Study: 15 Years of Experience With the Integral Leg Prosthesis

A study in Volume 52 Number 4, 2015, of the Journal of Rehabilitation Research & Development presents 15 years of experience with Orthodynamics' Integral Leg Prosthesis (ILP), an attachment system used in osseointegration. It reports the changes in clinical outcomes during the evolution of device designs and concurrent refinement of operative techniques: three systematic and empirically driven iterations. These changes, determined by clinical outcomes, were necessary to limit infection at the stoma and deep bone and implant interface.
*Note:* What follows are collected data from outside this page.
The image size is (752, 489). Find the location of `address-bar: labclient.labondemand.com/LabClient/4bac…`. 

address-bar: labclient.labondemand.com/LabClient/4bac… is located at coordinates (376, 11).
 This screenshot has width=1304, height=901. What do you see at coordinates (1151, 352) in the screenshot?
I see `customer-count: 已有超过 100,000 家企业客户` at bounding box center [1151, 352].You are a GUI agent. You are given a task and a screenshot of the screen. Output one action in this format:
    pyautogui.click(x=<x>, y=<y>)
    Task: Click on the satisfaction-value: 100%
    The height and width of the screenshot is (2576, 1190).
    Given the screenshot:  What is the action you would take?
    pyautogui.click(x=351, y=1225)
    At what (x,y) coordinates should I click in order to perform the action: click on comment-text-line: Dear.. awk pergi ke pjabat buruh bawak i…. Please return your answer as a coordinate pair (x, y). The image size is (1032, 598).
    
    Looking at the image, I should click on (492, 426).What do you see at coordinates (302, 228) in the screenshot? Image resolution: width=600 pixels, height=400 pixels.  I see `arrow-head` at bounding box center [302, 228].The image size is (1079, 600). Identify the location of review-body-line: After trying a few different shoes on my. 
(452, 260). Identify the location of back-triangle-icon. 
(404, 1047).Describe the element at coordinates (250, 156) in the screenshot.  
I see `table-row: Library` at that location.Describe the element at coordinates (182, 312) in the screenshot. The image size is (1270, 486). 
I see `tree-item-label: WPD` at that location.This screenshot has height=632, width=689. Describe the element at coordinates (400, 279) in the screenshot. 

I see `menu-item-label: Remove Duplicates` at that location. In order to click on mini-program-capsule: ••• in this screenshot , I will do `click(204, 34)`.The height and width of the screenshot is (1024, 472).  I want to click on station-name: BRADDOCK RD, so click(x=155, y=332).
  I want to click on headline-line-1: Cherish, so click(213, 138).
(a) Design iteration A and (b) design iteration B. In design A, a portion of the distal post (2) and endomodule (3) were coated with (c) Spongiosa-Metal 2 to provide structured surface for skin and bone attachment and ingrowth. Both design iterations had bone-stabilizing bracket attachments (1). Images courtesy of the study authors and the Journal of Rehabilitation Research & Development.

Between January 1999 and December 2013, 69 patients with transfemoral amputations, four of whom had bilateral transfemoral amputations, were fitted with ILPs by a single German surgeon in a two-stage surgical procedure. Because of specific risks inherent to the ILP attachment method, particularly the risk of infection, patients were mainly those with traumatic amputations; excluded were patients with conditions that would be expected to limit not only an early, robust, and persistent wound healing response and osseointegration but also prevent continued protection of the stoma and the bone-implant interface over the patient's remaining life span, jeopardizing implant longevity. Patients were assessed for the emotional stability and intelligence required to undergo rehabilitation and to understand the need for conscientious lifelong stomal wound care and hygiene.

(a) Assembled final ILP implant iteration (design C). (b) Modular components of iteration: (1) femoral stem, (2) temporary cover screw, (3) dual cone adapter, (4) safety screw, (5) sleeve, (6) rotating disc and temporary screw (until prosthetist has made final adjustments), (7) final propeller screw, and (8) provisional screw.

Device design iterations and surgical techniques evolved during these years. Because the first two design iterations and surgical procedures were similar and clinical outcomes were closely parallel, patients receiving the first two designs and procedure iterations were placed in group 1 (n=30), and the patients fitted with the final design were placed in group 2 (n=39). Infection rate and planned and unplanned surgical interventions were statistically compared. Data demonstrated that the high rate of stoma-associated infections seen in group 1 was dramatically reduced in group 2. Of the 39 patients with 42 implants in group 2, none had operative interventions secondary to infection. All group 2 patients remained infection-free without the use of antibiotics by following a simple, defined wound-hygiene protocol. The researchers concluded that the final iteration of the osseointegrated intramedullary device allowed a biologically stable skin stoma that remained infection-free without chronic use of antibiotics. The reduction in the infection rate was attributed to the clinically based, empirically driven changes in design and surgical techniques.

The researchers stated that since changes and improvements of designs and procedures have brought forth a dramatic amelioration of the initial problem of infection at the skin and implant interface, they feel the osseointegrated ILP can now be considered as an alternative method for the rehabilitation of people with amputations.